With those numbers have come some Hollywood-style paychecks — many of them going to actors who are not well-known outside China. Chinese actress Fan Binbing, for example, earned $17 million in 2016, according to a Forbes magazine ranking of the world’s best-paid actresses — more than familiar Hollywood faces like Charlize Theron and Julia Roberts. (She did not appear on the 2017 list.)

Fan, 36, has had largely superfluous parts in “X-Men: Days of Future Past” and a version of “Iron Man 3” meant for audiences outside the United States, as Hollywood finds supporting roles for Chinese actors in hopes of selling more tickets in a hot new market. She is set to appear in the all-female espionage thriller “355,” which also stars Jessica Chastain and Lupita Nyong’o.

In China, however, Fan is one of the country’s most familiar faces. She shot to fame after appearing in the popular imperial palace drama “My Fair Princess” in the late 1990s. She has appeared in numerous films, such as “Chongqing Blues,” which competed at the Cannes Film Festival in 2010. One woman has even had plastic surgery to look like Fan, according to local news outlets.

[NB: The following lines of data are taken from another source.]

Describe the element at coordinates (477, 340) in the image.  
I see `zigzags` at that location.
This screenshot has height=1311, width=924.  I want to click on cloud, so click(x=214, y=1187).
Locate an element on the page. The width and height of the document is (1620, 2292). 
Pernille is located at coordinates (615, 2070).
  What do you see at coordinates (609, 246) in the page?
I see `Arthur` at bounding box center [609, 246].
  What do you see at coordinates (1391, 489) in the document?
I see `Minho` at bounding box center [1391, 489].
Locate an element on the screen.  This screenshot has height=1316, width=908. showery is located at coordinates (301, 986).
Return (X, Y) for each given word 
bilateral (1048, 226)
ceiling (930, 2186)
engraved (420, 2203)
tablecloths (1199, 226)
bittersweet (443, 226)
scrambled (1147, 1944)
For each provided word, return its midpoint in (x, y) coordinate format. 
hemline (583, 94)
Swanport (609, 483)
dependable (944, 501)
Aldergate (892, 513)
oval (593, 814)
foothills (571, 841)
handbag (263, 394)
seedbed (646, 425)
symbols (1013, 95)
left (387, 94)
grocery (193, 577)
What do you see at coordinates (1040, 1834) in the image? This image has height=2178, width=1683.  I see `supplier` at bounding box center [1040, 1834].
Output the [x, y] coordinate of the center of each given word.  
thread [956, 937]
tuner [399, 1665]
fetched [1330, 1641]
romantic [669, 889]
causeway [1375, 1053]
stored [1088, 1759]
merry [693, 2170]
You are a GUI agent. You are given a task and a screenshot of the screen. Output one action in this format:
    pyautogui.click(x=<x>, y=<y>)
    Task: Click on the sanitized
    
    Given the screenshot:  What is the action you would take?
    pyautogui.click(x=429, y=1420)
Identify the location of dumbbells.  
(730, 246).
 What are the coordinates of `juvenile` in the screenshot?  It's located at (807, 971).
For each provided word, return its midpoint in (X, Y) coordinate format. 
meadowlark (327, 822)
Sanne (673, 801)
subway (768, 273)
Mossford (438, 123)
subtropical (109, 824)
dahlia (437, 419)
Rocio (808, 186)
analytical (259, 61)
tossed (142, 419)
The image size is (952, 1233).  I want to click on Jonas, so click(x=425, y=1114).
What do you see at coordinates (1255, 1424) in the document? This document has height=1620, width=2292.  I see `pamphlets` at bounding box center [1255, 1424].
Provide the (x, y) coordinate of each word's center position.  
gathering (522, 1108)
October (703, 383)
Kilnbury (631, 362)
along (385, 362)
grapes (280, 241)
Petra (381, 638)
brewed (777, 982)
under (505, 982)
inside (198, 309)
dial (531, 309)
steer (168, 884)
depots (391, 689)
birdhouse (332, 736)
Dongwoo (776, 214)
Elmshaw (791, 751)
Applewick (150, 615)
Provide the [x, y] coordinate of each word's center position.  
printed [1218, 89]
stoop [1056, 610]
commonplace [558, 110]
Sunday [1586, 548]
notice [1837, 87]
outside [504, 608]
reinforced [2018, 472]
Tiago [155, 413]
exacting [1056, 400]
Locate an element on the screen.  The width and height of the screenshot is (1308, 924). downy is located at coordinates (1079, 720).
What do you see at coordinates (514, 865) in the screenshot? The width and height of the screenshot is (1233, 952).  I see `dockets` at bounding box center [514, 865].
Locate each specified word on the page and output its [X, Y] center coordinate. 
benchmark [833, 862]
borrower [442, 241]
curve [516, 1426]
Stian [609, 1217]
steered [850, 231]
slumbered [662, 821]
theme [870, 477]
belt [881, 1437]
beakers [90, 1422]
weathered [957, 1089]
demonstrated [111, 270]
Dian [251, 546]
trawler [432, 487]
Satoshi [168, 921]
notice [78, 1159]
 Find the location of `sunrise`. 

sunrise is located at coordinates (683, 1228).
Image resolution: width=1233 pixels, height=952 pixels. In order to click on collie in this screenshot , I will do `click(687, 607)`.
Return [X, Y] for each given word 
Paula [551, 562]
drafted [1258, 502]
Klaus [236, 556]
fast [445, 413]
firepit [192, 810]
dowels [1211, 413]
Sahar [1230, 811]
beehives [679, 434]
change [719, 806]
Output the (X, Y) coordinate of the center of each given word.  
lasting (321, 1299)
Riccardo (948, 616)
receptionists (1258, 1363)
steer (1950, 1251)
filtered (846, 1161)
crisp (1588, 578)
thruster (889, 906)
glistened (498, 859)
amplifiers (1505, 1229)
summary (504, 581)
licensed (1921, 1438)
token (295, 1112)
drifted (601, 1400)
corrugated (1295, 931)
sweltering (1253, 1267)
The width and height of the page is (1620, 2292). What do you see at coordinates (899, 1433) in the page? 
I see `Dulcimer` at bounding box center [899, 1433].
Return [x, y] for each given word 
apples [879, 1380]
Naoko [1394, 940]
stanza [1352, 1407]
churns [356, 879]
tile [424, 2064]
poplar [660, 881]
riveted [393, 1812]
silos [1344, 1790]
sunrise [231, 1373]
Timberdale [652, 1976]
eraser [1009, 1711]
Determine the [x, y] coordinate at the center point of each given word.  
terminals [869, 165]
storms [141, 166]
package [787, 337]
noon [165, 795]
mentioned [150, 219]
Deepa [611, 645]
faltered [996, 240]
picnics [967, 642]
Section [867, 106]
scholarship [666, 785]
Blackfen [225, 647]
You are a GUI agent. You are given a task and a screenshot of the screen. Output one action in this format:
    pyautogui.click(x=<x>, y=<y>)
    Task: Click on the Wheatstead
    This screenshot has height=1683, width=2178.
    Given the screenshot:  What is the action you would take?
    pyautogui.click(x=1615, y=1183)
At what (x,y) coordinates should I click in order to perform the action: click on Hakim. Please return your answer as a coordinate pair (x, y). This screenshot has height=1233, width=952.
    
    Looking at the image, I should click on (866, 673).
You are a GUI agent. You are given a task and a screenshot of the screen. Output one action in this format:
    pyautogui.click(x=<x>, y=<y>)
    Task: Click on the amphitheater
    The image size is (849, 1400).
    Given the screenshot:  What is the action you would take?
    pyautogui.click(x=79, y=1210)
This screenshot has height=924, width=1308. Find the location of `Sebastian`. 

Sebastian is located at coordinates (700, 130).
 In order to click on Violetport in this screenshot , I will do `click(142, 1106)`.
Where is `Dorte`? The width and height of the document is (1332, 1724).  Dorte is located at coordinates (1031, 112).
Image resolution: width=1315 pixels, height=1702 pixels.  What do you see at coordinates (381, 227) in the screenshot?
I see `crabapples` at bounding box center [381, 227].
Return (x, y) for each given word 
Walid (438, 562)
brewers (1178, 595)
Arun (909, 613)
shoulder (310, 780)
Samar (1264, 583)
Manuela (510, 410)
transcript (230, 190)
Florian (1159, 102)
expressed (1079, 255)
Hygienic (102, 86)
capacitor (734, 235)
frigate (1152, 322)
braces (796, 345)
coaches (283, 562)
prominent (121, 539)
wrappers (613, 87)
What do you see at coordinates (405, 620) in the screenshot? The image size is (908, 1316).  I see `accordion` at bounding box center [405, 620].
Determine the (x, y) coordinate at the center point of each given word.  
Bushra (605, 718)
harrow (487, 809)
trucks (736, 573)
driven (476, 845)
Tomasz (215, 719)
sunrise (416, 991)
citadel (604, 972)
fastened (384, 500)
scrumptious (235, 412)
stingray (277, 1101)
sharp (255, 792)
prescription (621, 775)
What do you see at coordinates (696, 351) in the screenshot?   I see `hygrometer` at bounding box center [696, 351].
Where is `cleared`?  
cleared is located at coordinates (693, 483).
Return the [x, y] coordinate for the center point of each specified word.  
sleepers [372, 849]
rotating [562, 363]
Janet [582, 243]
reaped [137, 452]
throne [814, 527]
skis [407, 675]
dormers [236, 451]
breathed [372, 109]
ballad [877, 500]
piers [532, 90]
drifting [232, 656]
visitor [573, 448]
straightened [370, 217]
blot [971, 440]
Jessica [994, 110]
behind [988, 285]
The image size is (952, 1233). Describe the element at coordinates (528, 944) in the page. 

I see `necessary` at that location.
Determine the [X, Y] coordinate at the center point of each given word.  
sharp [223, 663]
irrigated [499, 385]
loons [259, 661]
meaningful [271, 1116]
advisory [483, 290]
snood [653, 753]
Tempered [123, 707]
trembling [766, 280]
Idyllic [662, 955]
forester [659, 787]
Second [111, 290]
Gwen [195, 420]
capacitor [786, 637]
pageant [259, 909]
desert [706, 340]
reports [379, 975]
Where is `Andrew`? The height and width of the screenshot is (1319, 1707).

Fan drew less welcome headlines in May, when a popular television presenter accused her of trying to dodge taxes. As evidence, the presenter, Cui Yongyuan, posted on social media what he said were two versions of a contract for the same film. According to one, she was paid about $1.6 million for four days’ work; in the other, she was paid an extra $7.8 million.

It is not clear whether the contracts are real, and Fan accused Cui of slandering her. But soon after Cui made his accusations, Chinese tax authorities began investigating whether the movie industry was giving big-time actors two contracts, a public one to be reported to tax authorities and a covert one promising a large bonus. In China, the practice has come to be known as “yin and yang contracts.”

In an announcement Wednesday, Chinese tax authorities said such practices made China’s film industry too focused on money. It said that leading actors would not be permitted to earn more than 70 percent of the full cast, or to be paid more than 40 percent of production costs. Fan was not mentioned.

The announcement also criticized the film industry as “distorting social values” and “fostering money worship tendencies” among young people who are “blindly chasing celebrities.”

The Chinese government has long been both cheerleader and disciplinarian when it comes to the movie business. It restricts how many foreign-made movies can be shown in China, in part to leave room for domestic productions. But it also limits the kinds of stories that directors, writers and actors can tell — for example, forbidding themes like spirituality, or showing crime in anything other than a negative light. Increasingly, Hollywood filmmakers have bowed to Chinese box-office pressures and removed material that could offend officials.

While the Chinese market has grown, Chinese movies still trail far behind Hollywood in terms of global viewership. “Wolf Warrior 2,” a Rambo-style film about Chinese action heroes, was one of the biggest movies in the world last year, according to Box Office Mojo, which tracks ticket sales. But it still trailed U.S. blockbusters like “Star Wars: The Last Jedi” and the latest installments of “The Fast and the Furious” and the “Spider-Man” franchises, among others.